*What is needed*. Would you write out the lines below exactly, from the one containing "Click Edit more for Kids Vocalist result" to the very last, but without the pictures?

BEGIN

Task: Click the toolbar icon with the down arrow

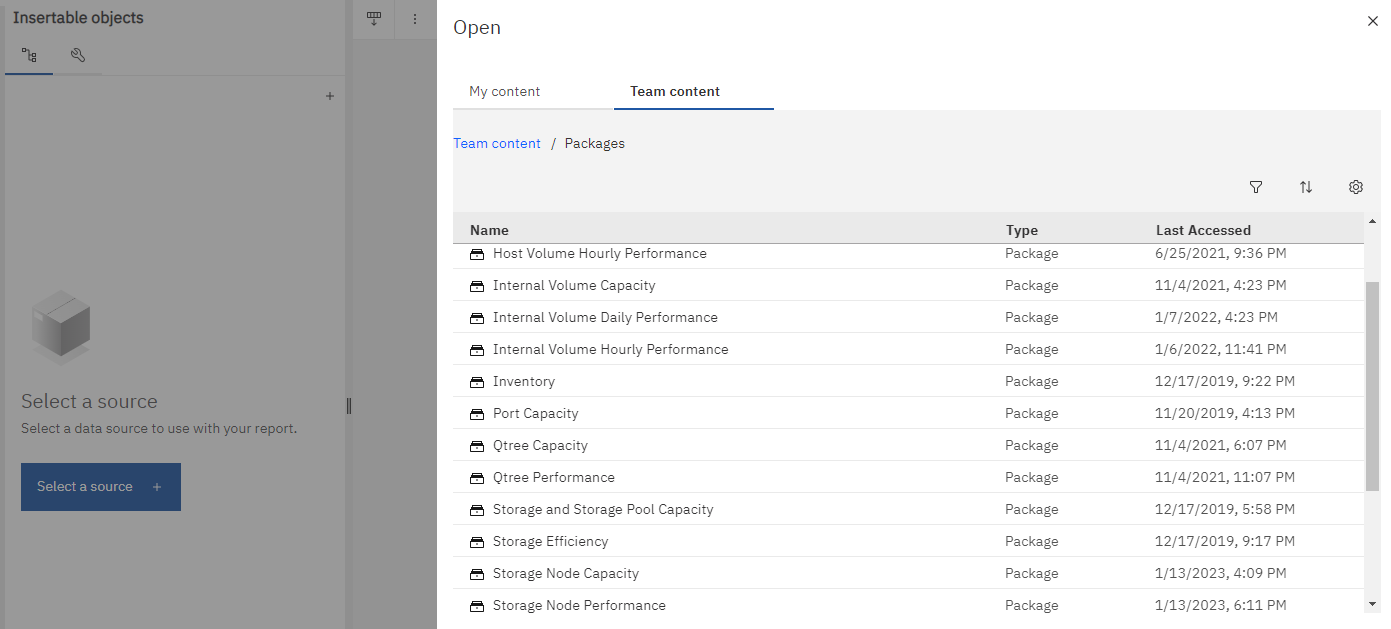Action: click(x=374, y=19)
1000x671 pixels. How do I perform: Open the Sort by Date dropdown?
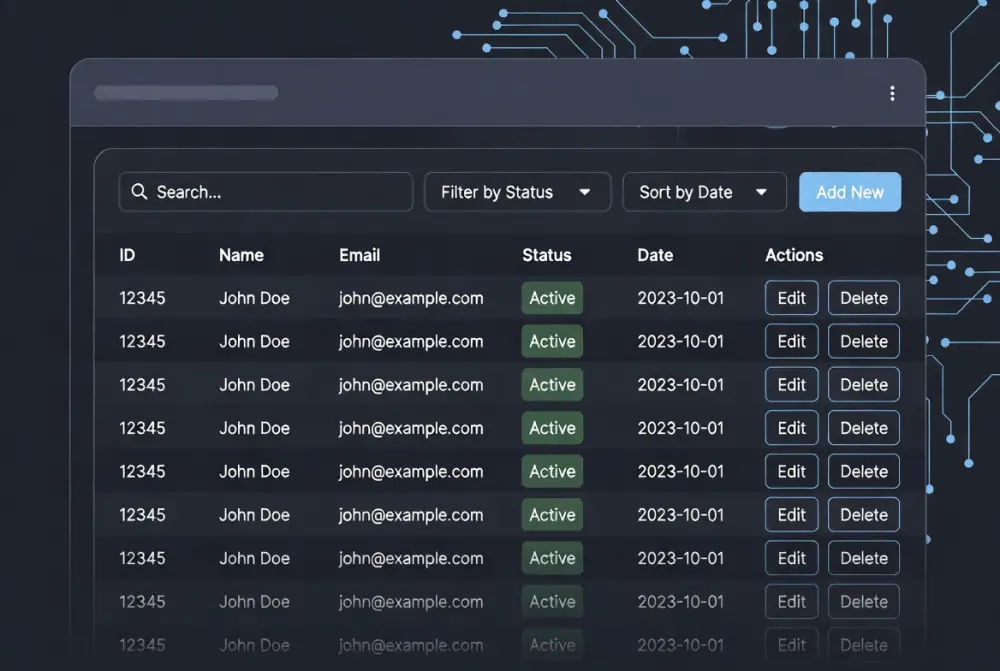pyautogui.click(x=704, y=191)
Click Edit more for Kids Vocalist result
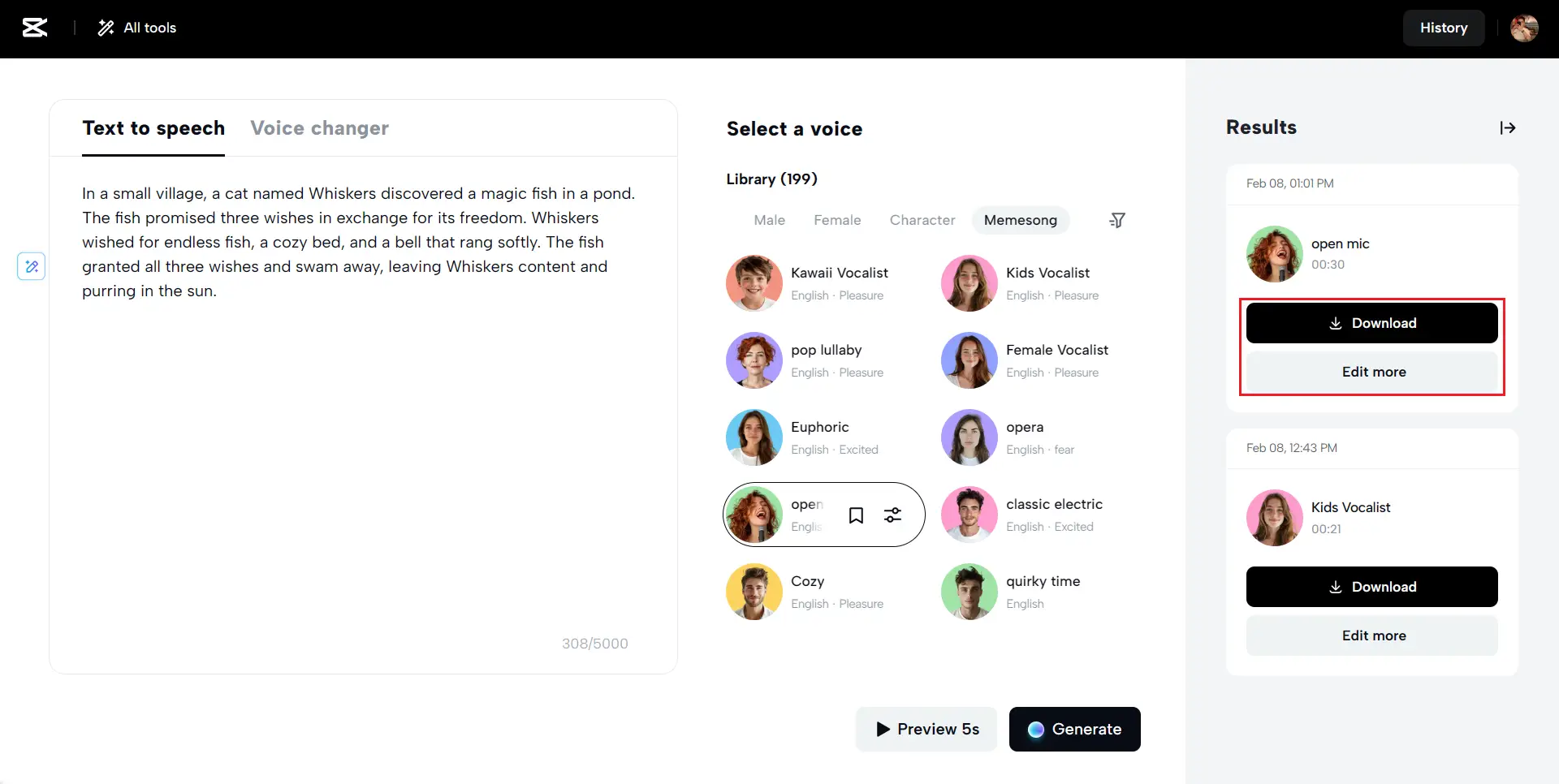 click(x=1371, y=635)
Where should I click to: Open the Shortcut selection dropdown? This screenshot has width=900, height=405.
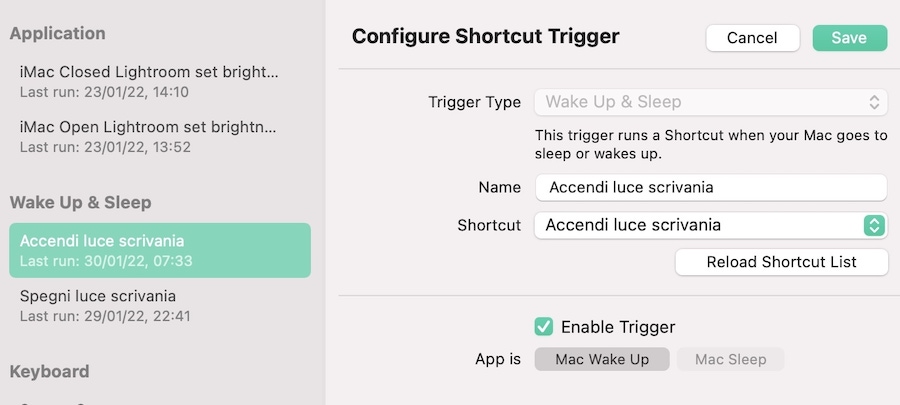[711, 225]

END

*Result*.
Click Edit more for Kids Vocalist result
 click(x=1371, y=635)
Where should I click to: Open the Shortcut selection dropdown? This screenshot has width=900, height=405.
[711, 225]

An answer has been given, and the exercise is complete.